What will it take to Silence the Guns in Africa by 2020?
“Guns don’t usually talk, but when we make them talk, they shout, BOOM BOOM.” In kick starting discussions on what it would take to silence the guns; H.E Olusegun Obasanjo unsparingly reminded us of the consequences of guns blazing in the continent; their impact on human development, economic development and the extent to which they destroy families, majority of the time women and the youth.
“Identity, colonial legacy, democracy, popular participation, resource management, religion and inequality must be addressed now,” stated the former president of the Republic of Nigeria. We need to give more weight to discussions on the elimination of corruption and correct interpretation of religion. Youth are our present and future and we need to ensure education and employment for all.”

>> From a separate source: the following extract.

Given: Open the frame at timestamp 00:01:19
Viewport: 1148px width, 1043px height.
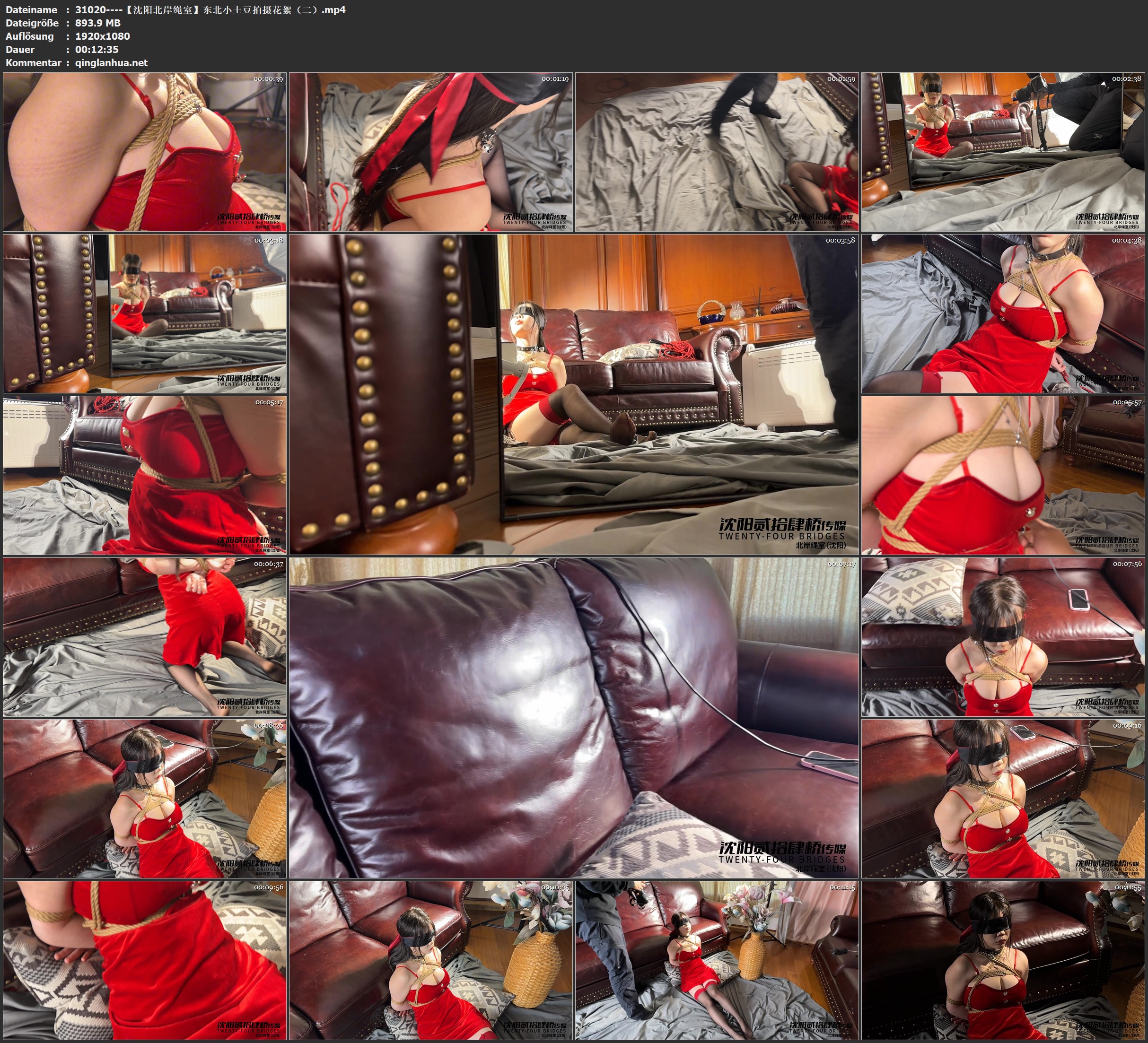Looking at the screenshot, I should tap(431, 152).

“I admit that we did not address the civil war in Nigeria well, we didn’t look at the aspects of diversity dividing us; and it is for this reason that I believe the extent to which lessons learnt are shared is pertinent in managing and preventing conflict. Our war lasted 30 months; I realized that I am a Yoruba but my Yorubaness could not overtake my Nigerianess. That we must embrace our diversity for collective national development,” he stated.
“With the state having three pillars of government borrowed from colonialism, that being the executive, the legislature and judiciary, so too do we need a fourth pillar which is a higher authority of active solidarity,” informed the former head of state. “This is the only way that we can deal with the problem of social frustration and subsequently disallowing it to fester.”